◆ Activity ◆
Copy out the passage on combining 3D and spectral imaging for plant phenotyping word for word, in full.

----- Document excerpt

The system enables pixel-level alignment between shape and spectral data, allowing detailed visualization of traits like chlorophyll distribution across plant surfaces.
Traditional plant phenotyping relies on 3D imaging to measure structure and on spectral analysis to evaluate biochemical status. Existing devices often collect these datasets separately, complicating data fusion and limiting spatial-biochemical interpretation. Spectral imaging is widely used for nutrient detection, stress diagnosis, and mineral mapping, whereas 3D imaging offers precise geometric information. However, uniting both in a single platform remains technically challenging due to registration mismatch, resolution differences, and computational complexity. Based on these challenges, there is an urgent need for an integrated system that acquires structural and spectral information simultaneously for comprehensive 4D phenotyping.
A study (DOI: 10.1016/j.plaphe.2025.100105) published in Plant Phenomics on 20 September 2025 by Ziru Yu’s team, Sun Yat-Sen University, offers a non-destructive and scalable solution for real-time plant phenotyping, precision agriculture and digital crop management.

----------
----- Supplied information

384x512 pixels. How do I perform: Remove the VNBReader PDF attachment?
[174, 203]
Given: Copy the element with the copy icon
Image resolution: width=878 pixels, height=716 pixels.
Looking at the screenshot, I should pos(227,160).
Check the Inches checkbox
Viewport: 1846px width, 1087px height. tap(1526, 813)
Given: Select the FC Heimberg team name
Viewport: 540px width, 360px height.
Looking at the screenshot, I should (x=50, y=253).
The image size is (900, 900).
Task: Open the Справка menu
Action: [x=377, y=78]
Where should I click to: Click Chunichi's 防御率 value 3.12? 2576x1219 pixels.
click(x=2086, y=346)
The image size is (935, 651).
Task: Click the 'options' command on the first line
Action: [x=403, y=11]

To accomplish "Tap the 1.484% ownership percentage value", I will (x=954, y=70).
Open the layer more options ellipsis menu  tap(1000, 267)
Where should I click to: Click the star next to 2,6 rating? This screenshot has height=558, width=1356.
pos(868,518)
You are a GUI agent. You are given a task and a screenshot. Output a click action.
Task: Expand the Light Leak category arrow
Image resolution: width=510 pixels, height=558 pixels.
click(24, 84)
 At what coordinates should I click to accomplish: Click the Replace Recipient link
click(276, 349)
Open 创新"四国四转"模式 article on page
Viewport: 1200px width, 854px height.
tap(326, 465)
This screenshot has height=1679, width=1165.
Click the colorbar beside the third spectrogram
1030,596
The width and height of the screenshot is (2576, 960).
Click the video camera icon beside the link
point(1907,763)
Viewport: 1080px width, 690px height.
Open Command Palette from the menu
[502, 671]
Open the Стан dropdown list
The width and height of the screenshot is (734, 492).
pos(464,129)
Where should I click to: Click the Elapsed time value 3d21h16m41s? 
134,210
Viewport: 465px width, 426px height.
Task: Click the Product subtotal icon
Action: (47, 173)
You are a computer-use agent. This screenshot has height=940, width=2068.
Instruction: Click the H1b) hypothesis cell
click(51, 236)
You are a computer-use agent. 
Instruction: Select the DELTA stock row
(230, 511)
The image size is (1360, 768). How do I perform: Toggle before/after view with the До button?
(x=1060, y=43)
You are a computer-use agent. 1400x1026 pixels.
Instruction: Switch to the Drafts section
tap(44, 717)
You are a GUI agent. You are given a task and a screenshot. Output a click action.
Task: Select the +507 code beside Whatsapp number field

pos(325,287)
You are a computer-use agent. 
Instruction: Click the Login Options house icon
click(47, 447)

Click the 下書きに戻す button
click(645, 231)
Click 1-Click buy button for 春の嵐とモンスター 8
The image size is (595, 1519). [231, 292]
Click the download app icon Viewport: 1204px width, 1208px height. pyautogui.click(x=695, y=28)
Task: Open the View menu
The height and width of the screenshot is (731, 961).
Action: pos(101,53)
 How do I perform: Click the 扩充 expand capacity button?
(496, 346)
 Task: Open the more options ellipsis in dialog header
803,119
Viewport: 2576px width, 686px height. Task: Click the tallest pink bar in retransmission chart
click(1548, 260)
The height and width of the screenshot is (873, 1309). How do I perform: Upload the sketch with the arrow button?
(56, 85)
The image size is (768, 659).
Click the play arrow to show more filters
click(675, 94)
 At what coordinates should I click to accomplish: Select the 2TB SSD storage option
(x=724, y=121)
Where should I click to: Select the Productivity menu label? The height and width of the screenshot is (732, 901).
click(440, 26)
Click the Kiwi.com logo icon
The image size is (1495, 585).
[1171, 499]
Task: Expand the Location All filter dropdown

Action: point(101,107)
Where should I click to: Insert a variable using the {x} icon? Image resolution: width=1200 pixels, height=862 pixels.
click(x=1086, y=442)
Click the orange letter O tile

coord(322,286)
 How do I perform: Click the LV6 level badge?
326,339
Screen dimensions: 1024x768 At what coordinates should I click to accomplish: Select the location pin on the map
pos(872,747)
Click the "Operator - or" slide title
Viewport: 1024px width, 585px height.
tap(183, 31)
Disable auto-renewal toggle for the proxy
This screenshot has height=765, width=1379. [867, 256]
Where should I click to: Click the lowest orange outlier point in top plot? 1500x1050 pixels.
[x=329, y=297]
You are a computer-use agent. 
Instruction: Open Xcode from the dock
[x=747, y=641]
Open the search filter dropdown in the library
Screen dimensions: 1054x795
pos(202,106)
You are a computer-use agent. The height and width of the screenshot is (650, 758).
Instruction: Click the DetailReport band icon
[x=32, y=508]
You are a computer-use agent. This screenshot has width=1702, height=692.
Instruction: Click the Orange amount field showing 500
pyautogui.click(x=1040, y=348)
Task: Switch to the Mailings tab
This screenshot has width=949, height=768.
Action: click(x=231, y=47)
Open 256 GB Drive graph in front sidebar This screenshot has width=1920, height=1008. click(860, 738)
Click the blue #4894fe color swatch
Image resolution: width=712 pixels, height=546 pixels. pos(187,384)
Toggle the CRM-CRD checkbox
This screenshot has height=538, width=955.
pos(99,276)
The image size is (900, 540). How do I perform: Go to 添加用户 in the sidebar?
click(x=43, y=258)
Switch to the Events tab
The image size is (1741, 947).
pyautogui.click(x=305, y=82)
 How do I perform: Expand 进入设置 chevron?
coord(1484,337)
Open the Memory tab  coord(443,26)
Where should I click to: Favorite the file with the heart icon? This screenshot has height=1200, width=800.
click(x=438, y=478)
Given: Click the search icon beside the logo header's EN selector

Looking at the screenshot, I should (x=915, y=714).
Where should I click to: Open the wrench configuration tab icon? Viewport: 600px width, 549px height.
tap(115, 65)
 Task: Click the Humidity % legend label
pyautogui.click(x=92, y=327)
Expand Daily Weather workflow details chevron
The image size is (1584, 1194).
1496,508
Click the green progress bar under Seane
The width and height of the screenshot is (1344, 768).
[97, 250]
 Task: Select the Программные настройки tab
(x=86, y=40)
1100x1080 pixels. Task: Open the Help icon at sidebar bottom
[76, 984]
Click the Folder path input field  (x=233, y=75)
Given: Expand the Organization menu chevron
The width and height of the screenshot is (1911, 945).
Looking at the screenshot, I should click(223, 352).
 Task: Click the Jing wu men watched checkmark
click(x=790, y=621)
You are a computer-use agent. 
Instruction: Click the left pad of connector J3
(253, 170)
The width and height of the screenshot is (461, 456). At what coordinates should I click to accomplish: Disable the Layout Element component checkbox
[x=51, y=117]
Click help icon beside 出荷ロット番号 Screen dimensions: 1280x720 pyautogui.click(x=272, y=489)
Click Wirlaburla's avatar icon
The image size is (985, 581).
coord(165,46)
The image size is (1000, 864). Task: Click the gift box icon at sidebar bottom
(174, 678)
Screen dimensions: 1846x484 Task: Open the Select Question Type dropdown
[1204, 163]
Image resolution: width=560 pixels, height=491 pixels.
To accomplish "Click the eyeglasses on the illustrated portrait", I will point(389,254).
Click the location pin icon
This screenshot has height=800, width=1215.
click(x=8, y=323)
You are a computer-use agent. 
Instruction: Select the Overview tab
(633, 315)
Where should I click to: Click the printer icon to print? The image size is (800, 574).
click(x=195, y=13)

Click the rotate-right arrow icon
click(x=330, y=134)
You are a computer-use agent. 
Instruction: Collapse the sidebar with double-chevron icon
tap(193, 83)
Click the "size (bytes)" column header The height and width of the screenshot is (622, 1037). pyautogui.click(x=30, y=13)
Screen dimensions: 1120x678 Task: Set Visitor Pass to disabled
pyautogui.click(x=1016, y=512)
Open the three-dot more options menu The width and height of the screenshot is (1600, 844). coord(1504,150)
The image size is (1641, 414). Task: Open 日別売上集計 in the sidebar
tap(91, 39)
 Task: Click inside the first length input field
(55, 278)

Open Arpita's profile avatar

----------

◆ Response ◆
The system enables pixel-level alignment between shape and spectral data, allowing detailed visualization of traits like chlorophyll distribution across plant surfaces.
Traditional plant phenotyping relies on 3D imaging to measure structure and on spectral analysis to evaluate biochemical status. Existing devices often collect these datasets separately, complicating data fusion and limiting spatial-biochemical interpretation. Spectral imaging is widely used for nutrient detection, stress diagnosis, and mineral mapping, whereas 3D imaging offers precise geometric information. However, uniting both in a single platform remains technically challenging due to registration mismatch, resolution differences, and computational complexity. Based on these challenges, there is an urgent need for an integrated system that acquires structural and spectral information simultaneously for comprehensive 4D phenotyping.
A study (DOI: 10.1016/j.plaphe.2025.100105) published in Plant Phenomics on 20 September 2025 by Ziru Yu’s team, Sun Yat-Sen University, offers a non-destructive and scalable solution for real-time plant phenotyping, precision agriculture and digital crop management.